Et cet échec total du bon sens fondamental n’est pas seulement la faute de l’administration Biden : il a caractérisé la plus grande partie de l’establishment américain des affaires étrangères et de la sécurité au cours de la dernière génération. De plus, puisque les politiciens, les responsables et les analystes américains sont incapables de comprendre (ou lorsqu’ils le comprennent, de l’exprimer en public de peur de nuire à leur carrière), ils sont plus ou moins forcés d’adopter la position selon laquelle le comportement de ces États, plutôt que dicté par une évaluation rationnelle de la menace, découle d’une hostilité innée envers les États-Unis et le système international existant – ou même d’un mal inné.
Une autre hypothèse non déclarée – et peut-être inconsciente – sous-tend la position de Blinken et celle de la majorité de l’establishment américain : les États-Unis sont si puissants qu’ils n’ont pas à choisir entre différentes priorités et peuvent toujours, en fin de compte, obtenir ce qu’ils veulent. Pourtant, la peur et l’hystérie qui sont revenues dans la pensée américaine ces dernières années sont précisément dues au fait que les États-Unis ne sont en fait pas aussi puissants par rapport à d’autres États qu’ils ne l’étaient il y a une génération.

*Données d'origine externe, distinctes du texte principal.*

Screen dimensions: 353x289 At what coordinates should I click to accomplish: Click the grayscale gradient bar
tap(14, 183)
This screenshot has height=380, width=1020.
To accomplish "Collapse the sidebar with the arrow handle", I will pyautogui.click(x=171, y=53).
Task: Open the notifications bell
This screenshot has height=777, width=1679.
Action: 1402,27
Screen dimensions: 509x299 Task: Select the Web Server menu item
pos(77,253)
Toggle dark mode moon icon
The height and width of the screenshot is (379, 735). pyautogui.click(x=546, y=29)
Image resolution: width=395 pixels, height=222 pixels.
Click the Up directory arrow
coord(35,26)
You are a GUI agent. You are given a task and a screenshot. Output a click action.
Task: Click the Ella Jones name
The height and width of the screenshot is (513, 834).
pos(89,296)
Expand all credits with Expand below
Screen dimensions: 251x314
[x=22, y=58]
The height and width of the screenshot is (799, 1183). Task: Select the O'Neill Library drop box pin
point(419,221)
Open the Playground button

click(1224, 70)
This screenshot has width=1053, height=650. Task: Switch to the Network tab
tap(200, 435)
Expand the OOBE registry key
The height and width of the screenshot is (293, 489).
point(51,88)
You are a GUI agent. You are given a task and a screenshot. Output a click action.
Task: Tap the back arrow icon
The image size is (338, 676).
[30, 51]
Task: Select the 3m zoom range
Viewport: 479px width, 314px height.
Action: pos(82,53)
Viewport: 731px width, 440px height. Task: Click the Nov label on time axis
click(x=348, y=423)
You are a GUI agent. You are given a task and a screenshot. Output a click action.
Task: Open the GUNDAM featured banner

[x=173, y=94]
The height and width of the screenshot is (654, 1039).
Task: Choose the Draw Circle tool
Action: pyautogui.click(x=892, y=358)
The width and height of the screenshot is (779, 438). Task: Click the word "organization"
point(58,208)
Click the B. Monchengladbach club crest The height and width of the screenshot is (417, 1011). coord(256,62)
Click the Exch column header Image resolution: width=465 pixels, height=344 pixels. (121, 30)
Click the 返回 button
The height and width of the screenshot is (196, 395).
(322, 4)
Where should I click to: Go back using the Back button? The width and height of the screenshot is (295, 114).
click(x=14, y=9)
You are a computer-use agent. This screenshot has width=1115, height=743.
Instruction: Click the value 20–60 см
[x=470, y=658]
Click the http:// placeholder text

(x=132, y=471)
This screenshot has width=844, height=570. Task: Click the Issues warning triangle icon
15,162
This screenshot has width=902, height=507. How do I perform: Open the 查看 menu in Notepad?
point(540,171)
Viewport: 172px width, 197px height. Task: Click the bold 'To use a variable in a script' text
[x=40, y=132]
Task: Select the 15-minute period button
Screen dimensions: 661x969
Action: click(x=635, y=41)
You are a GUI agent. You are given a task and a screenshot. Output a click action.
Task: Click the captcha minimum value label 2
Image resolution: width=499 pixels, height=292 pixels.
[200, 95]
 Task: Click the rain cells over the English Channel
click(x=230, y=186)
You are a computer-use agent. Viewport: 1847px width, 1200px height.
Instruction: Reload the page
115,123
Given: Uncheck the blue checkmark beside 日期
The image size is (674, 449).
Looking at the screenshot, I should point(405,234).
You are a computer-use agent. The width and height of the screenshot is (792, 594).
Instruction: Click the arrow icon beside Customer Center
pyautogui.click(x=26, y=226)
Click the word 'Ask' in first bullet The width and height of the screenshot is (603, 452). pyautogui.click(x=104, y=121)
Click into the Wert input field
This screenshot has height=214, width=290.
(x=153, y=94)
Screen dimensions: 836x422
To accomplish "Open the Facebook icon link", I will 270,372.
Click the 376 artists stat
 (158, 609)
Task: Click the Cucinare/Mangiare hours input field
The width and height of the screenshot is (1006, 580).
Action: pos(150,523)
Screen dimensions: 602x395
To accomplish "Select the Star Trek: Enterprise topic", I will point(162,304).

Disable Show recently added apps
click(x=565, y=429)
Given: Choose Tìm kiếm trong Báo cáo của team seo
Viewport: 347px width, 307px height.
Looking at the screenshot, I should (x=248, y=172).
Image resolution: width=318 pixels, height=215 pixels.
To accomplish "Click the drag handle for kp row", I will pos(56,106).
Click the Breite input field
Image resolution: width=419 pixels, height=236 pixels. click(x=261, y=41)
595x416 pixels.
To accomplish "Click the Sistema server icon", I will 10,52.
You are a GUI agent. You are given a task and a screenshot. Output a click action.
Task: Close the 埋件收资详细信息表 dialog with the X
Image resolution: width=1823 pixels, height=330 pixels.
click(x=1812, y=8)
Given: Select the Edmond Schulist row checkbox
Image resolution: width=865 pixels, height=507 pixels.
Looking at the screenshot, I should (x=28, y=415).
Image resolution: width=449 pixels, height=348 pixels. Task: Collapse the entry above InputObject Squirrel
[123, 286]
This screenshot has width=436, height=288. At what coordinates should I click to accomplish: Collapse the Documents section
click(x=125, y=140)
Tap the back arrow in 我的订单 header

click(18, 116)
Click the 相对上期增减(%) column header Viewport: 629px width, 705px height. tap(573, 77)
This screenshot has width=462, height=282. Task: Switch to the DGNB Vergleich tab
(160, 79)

Ainsi, les affirmations de Blinken selon lesquelles les États-Unis ont réussi à rallier « la communauté internationale » contre la Russie au sujet de la guerre en Ukraine et à orchestrer des sanctions réussies ne sont possibles que parce qu’il ignore complètement le comportement et les opinions réels de l’Inde, de l’Afrique du Sud, du Brésil et de la grande majorité des pays du monde qui ont refusé de se joindre aux sanctions et ont appelé à une paix rapide – un appel qui a été snobé à plusieurs reprises par Washington.
Il va sans dire que Blinken ignore également complètement les souhaits de la grande majorité des Nations Unies lorsqu’il s’agit du soutien des États-Unis aux guerres d’Israël en Palestine et au Liban ; Des souhaits qui sont enracinés non seulement dans le souci des règles et de l’ordre internationaux que les États-Unis prétendent défendre contre les « révisionnistes », mais aussi dans des préoccupations tout à fait pragmatiques sur les effets d’une guerre plus large sur les prix internationaux de l’énergie.
Au lieu de cela, l’honorable Blinken écrit que « l’administration Biden, pour sa part, a travaillé sans relâche avec ses partenaires au Moyen-Orient et au-delà pour mettre fin au conflit et aux souffrances à Gaza ».
C'est pire qu'un mensonge. C'est une insulte à l'intelligence de l'humanité, qu'aucun gouvernement au monde (à l'exception de ceux des États clients des États-Unis) ne peut être censé écouter sans broncher. Insulter la plus grande partie de l'humanité ne semble pas être une bonne base pour la diplomatie américaine - mais alors, un "respect décent des opinions de l'humanité" a depuis longtemps cessé de jouer un rôle dans la pensée de l'establishment américain.